The U.S. workforce is in shape to benefit from globalization and from increased specialization that is boosting productivity, Federal Reserve Governor Donald Kohn said on Thursday.

I think workers in the United States will be a) employed and b) realize at least some of the benefits of this productivity, Kohn said from the audience during a forum at the Boston Fed's conference on global imbalances.

Kohn said it was unclear what the global churn of workers meant for the implied U.S. rate of full employment -- the non-accelerating inflation rate of unemployment, or NAIRU.

It's not obvious what this does to the NAIRU. Churning might raise the NAIRU in theory, but in fact if anything the NAIRU has been drifting down a little, he said.

The U.S unemployment rate hit 4.6 percent in May, its lowest since July 2001. It has been below 5 percent, often seen as a line below which wage inflation pressures can start to build, for several months.
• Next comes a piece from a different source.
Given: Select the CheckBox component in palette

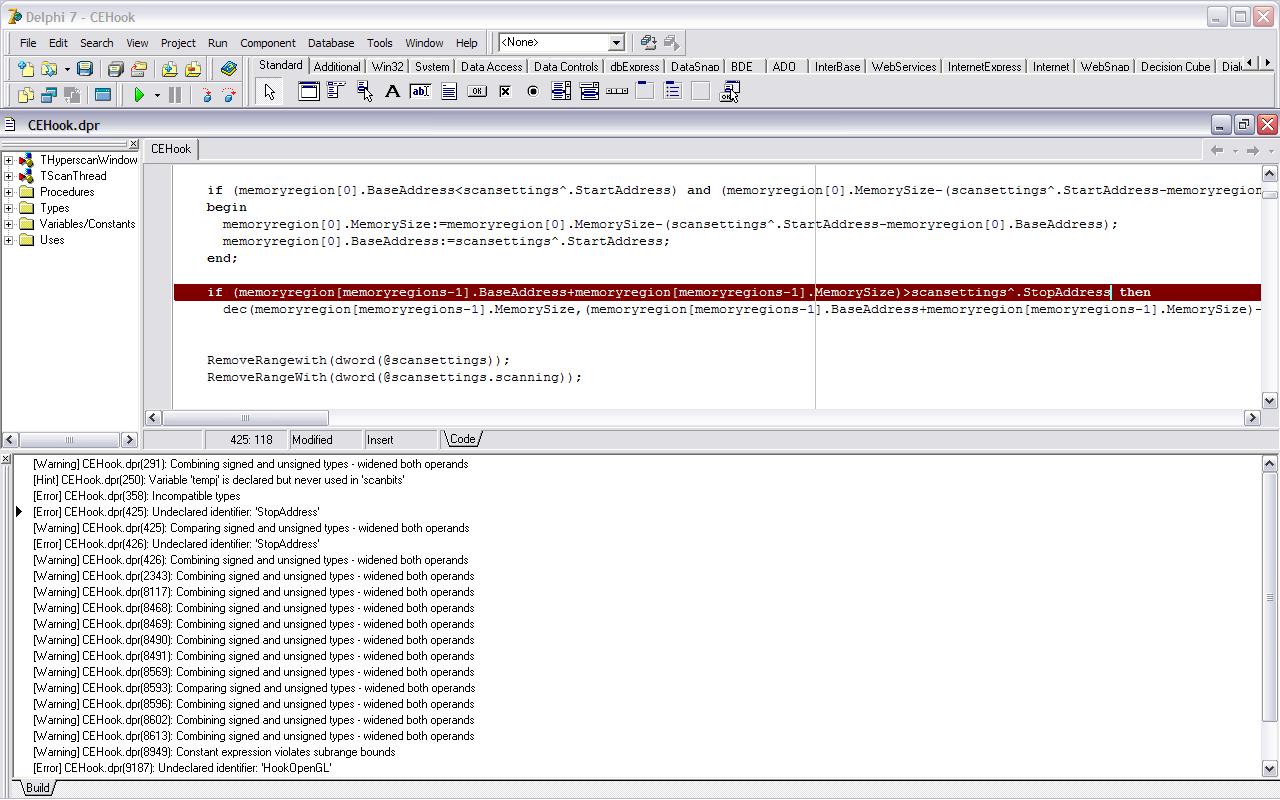Looking at the screenshot, I should coord(505,92).
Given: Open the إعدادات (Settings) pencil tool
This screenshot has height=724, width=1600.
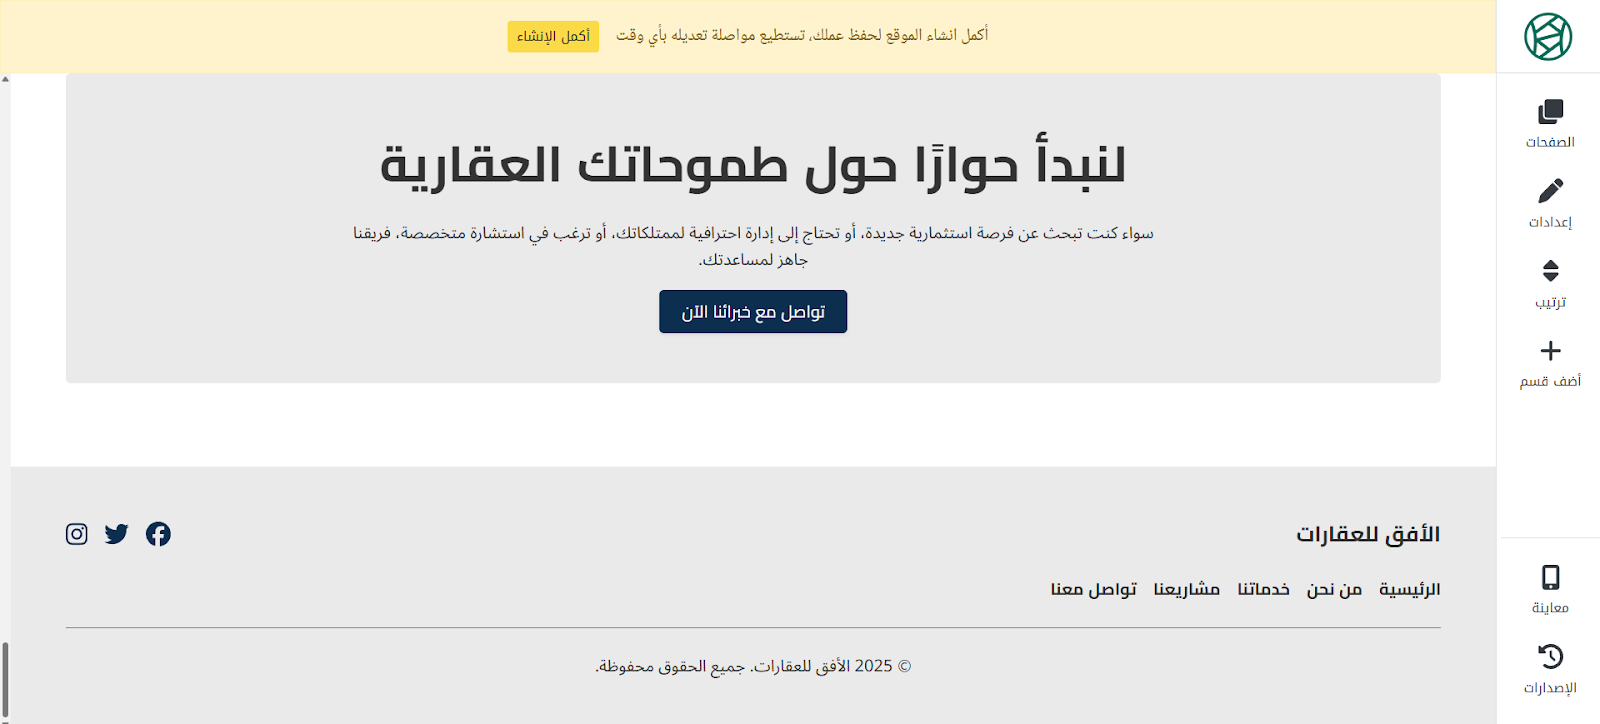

Kohn said U.S. corporate profit margins are high at the moment but could not rise without limit.

Over long periods of time and over lots of different economic stages, profit margins have tended to return to the mean, he said.

One potential negative outcome for U.S. workers could be the terms of trade issue, he said. The purchasing power of their incomes might be adversely hurt. But I suspect that will be a small effect over a wide variety of products. And so far, terms of trade have moved very favorably for the United States.